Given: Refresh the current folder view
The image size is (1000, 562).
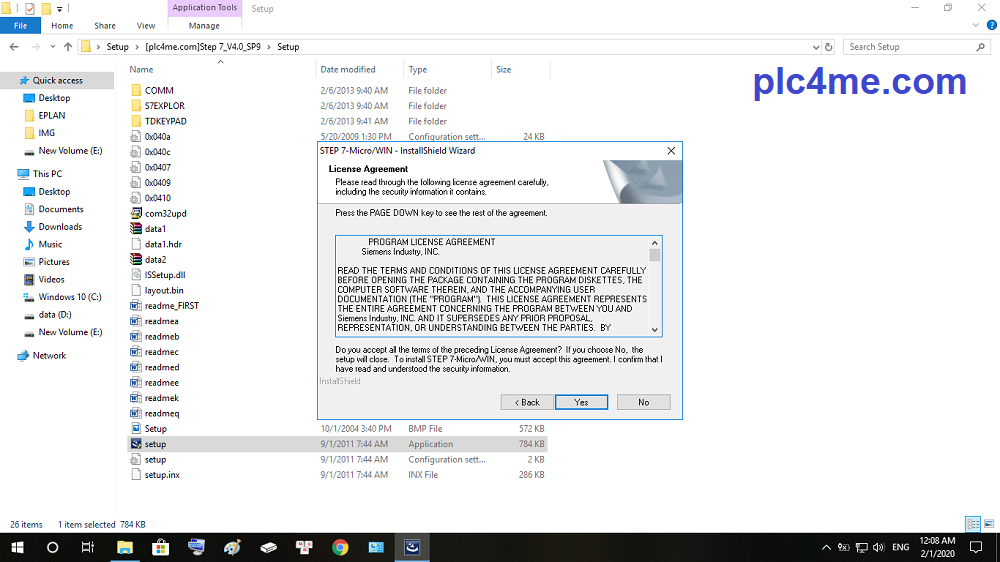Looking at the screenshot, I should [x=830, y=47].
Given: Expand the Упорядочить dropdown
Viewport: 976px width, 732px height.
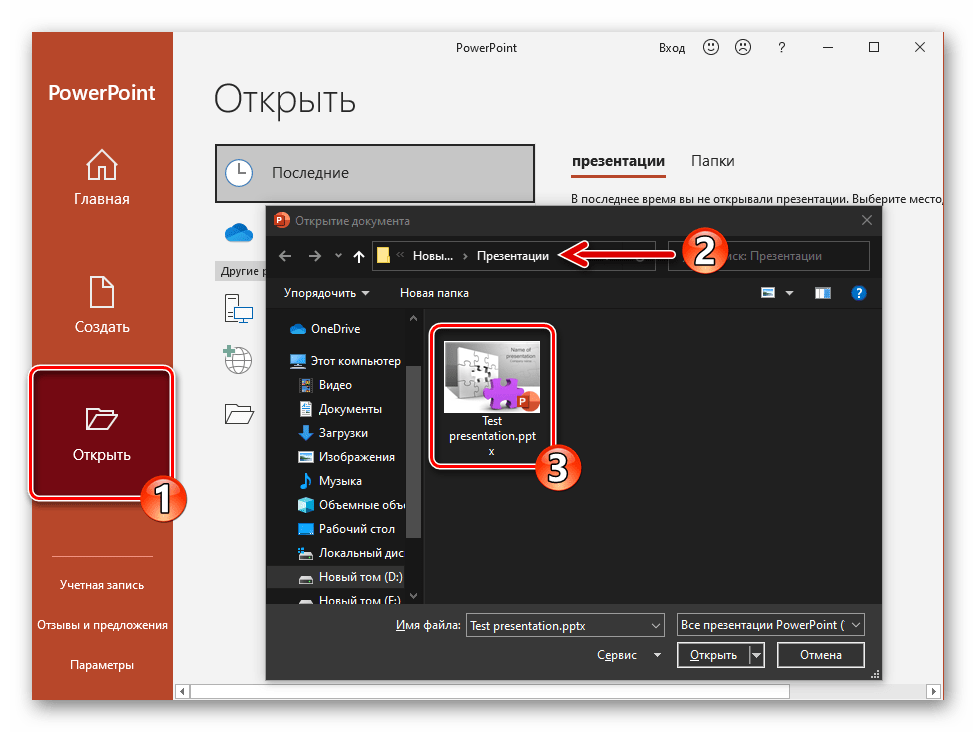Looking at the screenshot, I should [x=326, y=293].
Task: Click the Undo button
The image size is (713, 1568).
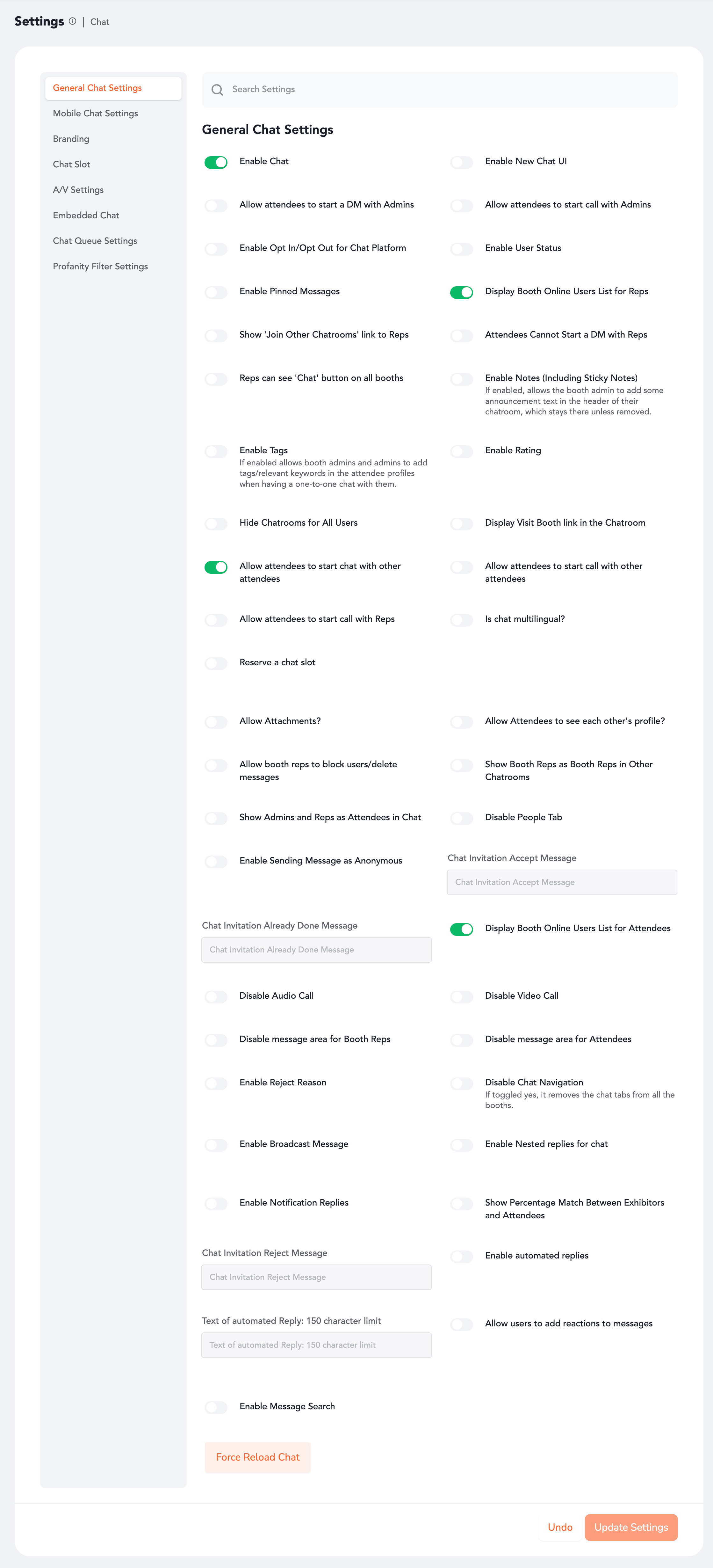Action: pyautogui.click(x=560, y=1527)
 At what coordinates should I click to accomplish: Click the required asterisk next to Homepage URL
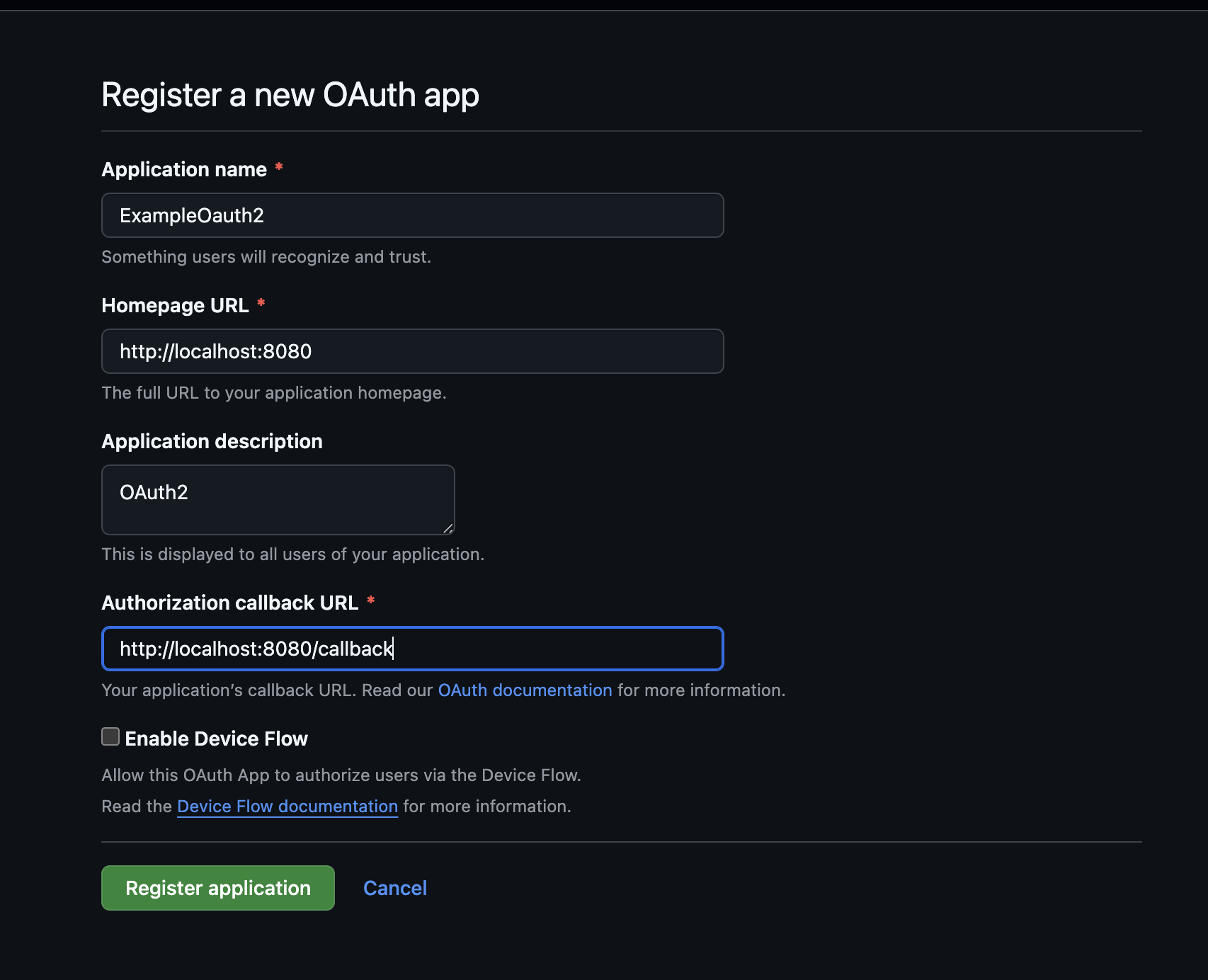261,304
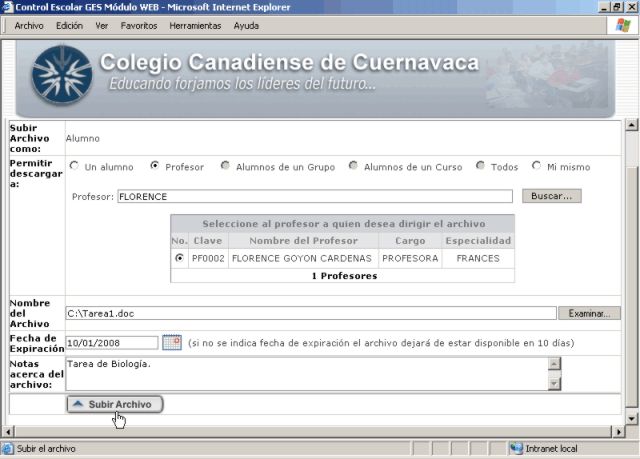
.....
**Aim of the exercise**
What you produce must match the listing word for word, with no images in it.

**Response area**
Given: Refresh the current folder view
The image size is (1000, 562).
Looking at the screenshot, I should [x=830, y=47].
Given: Expand the Упорядочить dropdown
Viewport: 976px width, 732px height.
Looking at the screenshot, I should [x=326, y=293].
Task: Click the Undo button
The image size is (713, 1568).
Action: pyautogui.click(x=560, y=1527)
 At what coordinates should I click to accomplish: Click the required asterisk next to Homepage URL
261,304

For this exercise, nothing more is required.